|
|
|
|
|
by Zarel
2375 days ago
|
|
Sadly, feature detection is still impossible for many features. For instance, the only way to detect `contentEditable` support is through user-agent sniffing. Many versions of Android Chrome and iOS Safari will happily report that they support `contentEditable` and then refuse to make the content editable. I'm actually struggling with a similar issue right now: there's no way to detect an on-screen keyboard, so there's no way to focus a textbox only if it wouldn't cover up the screen with an on-screen keyboard (which is pretty important for chat apps). The best you can do involves a lot of hacks, including UA sniffing. |
|
If I look hard enough, I can always find places where different browser behaviors differ. For instance, I once discovered that the maximum top value I could put a position absolute div within a position relative div was around 20 million px in chrome but only 1.53 million in IE (if my memory serves). This was at least fixable by stacking multiple divs for every 1.5 million pixels I wanted to lay out.

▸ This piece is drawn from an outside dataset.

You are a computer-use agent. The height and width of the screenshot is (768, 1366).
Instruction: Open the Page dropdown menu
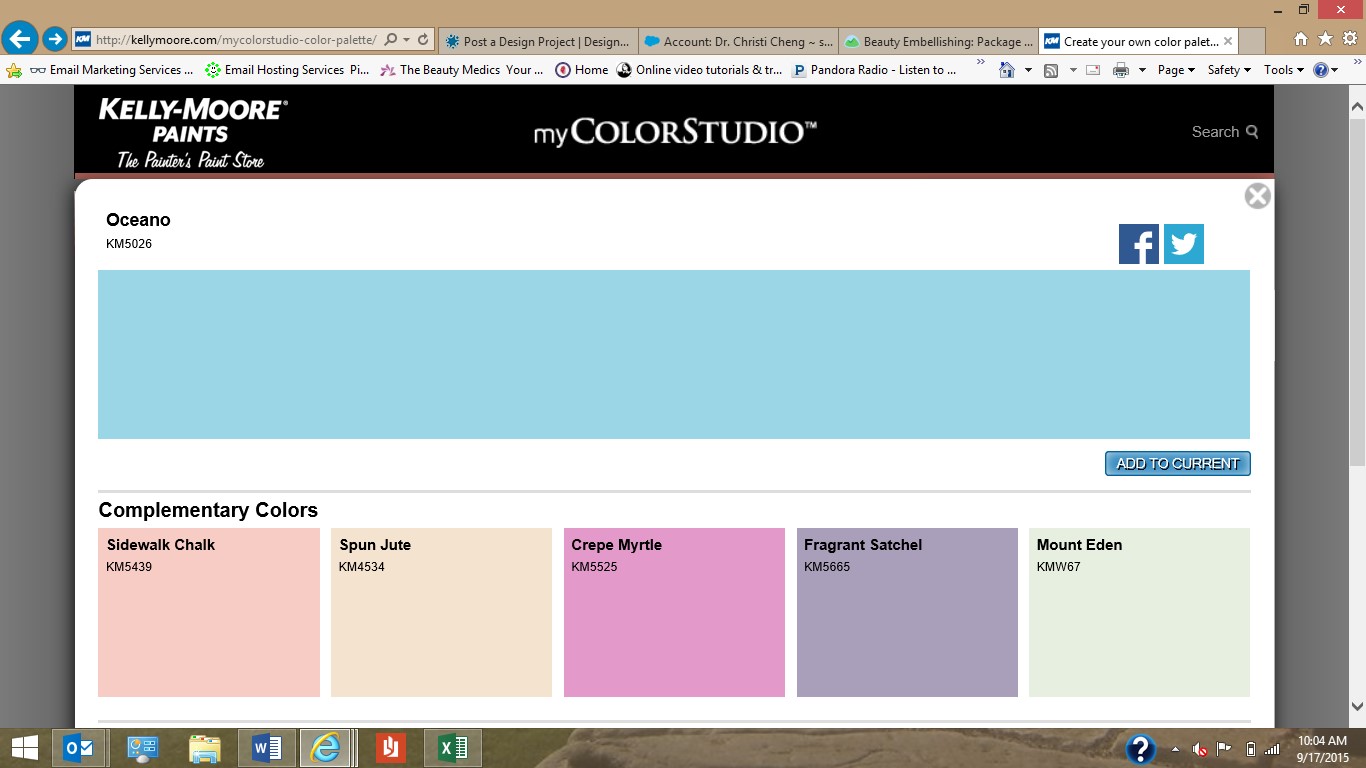[x=1176, y=70]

But for every quirk like this that's possible to work around by coding to the lowest common denominator, there's another somewhere that you just can't. I recall doing another project which involved trying to pop open a mobile app to view content; and it was supposed to switch to the store to prompt you to install if you didn't have the app. At the time this involved different hacks for iOS Safari and Android chrome. Behaviors that differed included what happened when you navigate to a scheme with no handler (in chrome, the previous page kept running), and whether the scheme could trigger the app from an iframe (which was blocked in chrome but not Safari iirc). And handing off state to the app during the install flow was simple on Android, but on iOS required another pile of hacks. Whole thing ended up an overcomplicated mess, but we ended up pretty good ux for the intended flows. This was 2014 so the situation is probably better today - I think iOS Safari added some meta tags that are targeted to very similar use cases.